Grand Staircase-Escalante Natl Monument |
The rangers say that most of these layers, long buried but later exposed when the “reef” thrust itself up into the sky eons ago, were witness to the dinosaurs. That means the dinosaurs were here – alive on the earth – for a very long time. The fact they are now gone leaves us with the impression that they weren’t successful here, but these rocks say otherwise. We homo-sapien-sapiens should survive as long.
The shadows of the afternoon clouds create a drama of alternating dark and sunlight on the rocks towering over my head and stretching off into the distance. The “Capitol Reef” (or Waterpocket Fold) is over 100 miles long. On an NPS informational plaque I learn that early prospectors were often former seamen and with their nautical frame of reference, they called any landform impediment to their passage a “reef.” In this case, the light grey or white Navajo Sandstone formations that intermittently cap the reef have eroded into the shape of domes (like the Capitol dome in Washington, D.C.) – hence “Capitol Reef.”
The Capitol Reef |
I often find myself giving advice to other travelers on how they can get through many miles on a road trip, as if driving were the point instead of the means. I do this myself. My natural inclination is to drive -- I love to drive -- as far as I can in an allotted span of days. On this day, the fact that I am sitting beside the road in Utah soaking up this view is the result of several unwanted, but afterward deemed fortuitous, errors.

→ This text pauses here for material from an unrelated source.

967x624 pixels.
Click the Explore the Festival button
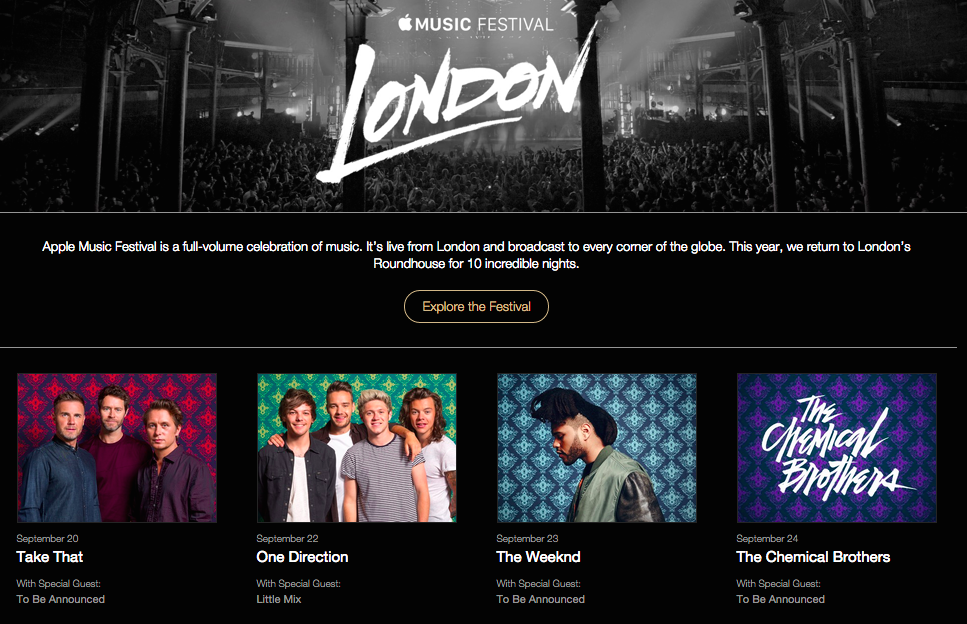[476, 306]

First, this was supposed to be a motorcycle ride; instead, I am traveling in a pick-up. My motorcycle is being held hostage by a mechanic who failed to order a part which is now being “shipped” from somewhere far away. Second, my first road trip day began in a too-leisurely way; I didn’t get on my way from Phoenix until noon. Then, I discovered that a portion of my first day’s route was a graded dirt road, 46 miles long. It was a road I was not willing to forego and which took almost three hours to navigate (to see the Grosvenor Double-Arch). Therefore, I arrived at my destination in Torrey, Utah, very late -- ending any possibility of exploring Capitol Reef National Park that evening. This snowballed into further delay the next day.
Grosvenor Arch |
The next morning, over breakfast at the Capitol Reef Inn in Torrey, I consider my options. I had had plans for this day, but I had driven State Route 12 the evening before in the dark. SR12 is a magnificent road, worth seeing. Built by the Civilian Conservation Corps in the 1930s, it connected the then still isolated town of Boulder to the world, via the "hog-back" -- a ridged escarpment with stunning drop-offs and scenery on both sides -- you drive atop the "spine" of the hog's back with hair-raising precipices on both sides.
Continuing on according to the original plan and driving through some combination of the San Rafael Swell (or Reef), Arches National Park, Canyonlands National Park, Valley of the Gods, Natural Bridges State Park and Monument Valley meant I would miss the scenic beauty of State Route 12 and the hog-back in daylight, plus I’d be assured not to see any of those other places either; those that I could get through at all in one day would be nothing but a blur at seventy miles per hour or more.
Instead, I decide, I will take my time at Capitol Reef, and then retrace my route and “mosey” back down SR12 through the Grand Staircase/Escalante National Monument. I will perhaps see a little of Bryce Canyon National Park at sunset before heading south to Kanab for the night. Remembering earlier very pleasant experiences with moseying, I toss the original high speed plan and choose moseying for this day.
Near Park Headquarters |
So I sit beside the road soaking up this place. This is a luxury. I recommend doing this solo if you can. It is a brilliant thing to be alone with your thoughts in a place like this, where the grandeur of creation wraps around you with tangible warmth. I have spent the past several hours on a round trip of a mere ten and a half miles of National Park Service roadway. The rest of the plan can wait, even the abbreviated one I have settled on for today. I drive a little. I stop to take a photo or two. I write some. I stay a little longer. I pick fresh fruit off the orchard trees within the Park. I won’t make it to Bryce Canyon today.